Hendrik_2000
Lieutenant General
I think one 20MW class generator is enough. As I mentioned in post #29, for comparison Virginia class is around the same displacement of 093 and probably 095, it has 30MW shaft power. 40MW would make a sub of that dimension even faster but also noisier. 30MW is good enough. 20MW class is in reality more than that. If my guess in post #29 is close to reality, it is 27MW flat shaft power with max power being 29MW in a dash. That is exactly where Virginia is, and very likely where PLAN wants to be.
Another thing is the room/footprint. 2 means double the weight and footprint, something the sub can not afford.
I am not so sure about that most nuclear power plant run between 50MW to 100 MW Don't forget this is a big boat 7000 ton almost one and half of Type 54 ships. That is why they need compact genset to save on space and this is the first time too since previous boat propeller are connected directly to ST via gear reducer. Nuclear sub require high reliability which almost impossible with single turbine. Single point failure. You can calculate that
India launched its first nuclear submarine in 2009, the 6000 dwt Arihant SSBN, with a single 85 MW PWR fuelled by HEU (critical in August 2013) driving a 70 MW steam turbine. It is reported to have cost US$ 2.9 billion and was to be commissioned in 2016. The second and slightly larger Arihant-class SSBN, the INS Aridaman is being built at the Ship Building Centre in Visakhapatnam, and was due to be launched in 2018 and commissioned by 2022. It will have a more powerful reactor. Another three Arihant-class vessels launched by 2023 and then six SSBN twice the size of Arihant-class and six nuclear SSNs are planned, the latter being approved by the government in February 2015. The SSNs will be a similar size to Arihant-class SSBN and powered by a new reactor being developed by BARC. India is also leasing an almost-new 7900 dwt (12,770 tonne submerged) Russian Akula-II class nuclear attack submarine for ten years from 2010, at a cost of US$ 650 million: the INS Chakra, formerly Nerpa. It has a single 190 MWt VM-5/OK-659B (or OK-650B) PWR driving a 32 MW steam turbine and two 2 MWe turbogenerators.

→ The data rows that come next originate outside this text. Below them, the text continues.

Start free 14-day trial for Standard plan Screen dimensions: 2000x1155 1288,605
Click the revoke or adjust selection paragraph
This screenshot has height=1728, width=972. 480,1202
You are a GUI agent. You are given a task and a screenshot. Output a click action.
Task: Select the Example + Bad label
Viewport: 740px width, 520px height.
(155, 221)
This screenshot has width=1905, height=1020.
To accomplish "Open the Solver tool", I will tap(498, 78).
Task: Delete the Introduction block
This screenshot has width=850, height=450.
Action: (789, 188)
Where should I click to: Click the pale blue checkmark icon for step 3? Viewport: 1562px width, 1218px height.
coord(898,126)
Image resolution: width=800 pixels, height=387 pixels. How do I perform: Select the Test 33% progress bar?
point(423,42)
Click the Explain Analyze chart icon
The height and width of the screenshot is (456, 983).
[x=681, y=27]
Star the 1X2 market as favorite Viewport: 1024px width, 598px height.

Sturgeon class has 2 steam turbine connected to single propeller
Model of USS Sturgeon (SSN-637)
Nuclear-powered Fast Attack Submarine Sturgeon was the first of a 37-boat class commissioned from March 1967 to August 1975. She was 292 feet (89 m) long and displaced 4,762 tons submerged. Her crew numbered 107. Power came from a single S5W (Submarine, Model 5, Westinghouse) pressurized-water nuclear reactor driving two steam turbines connected to a single propeller shaft. Sturgeon could make better than 20 knots (37 km/hr) on the surface, over 25 knots (46 km/hr) submerged (the exact figure remains classified).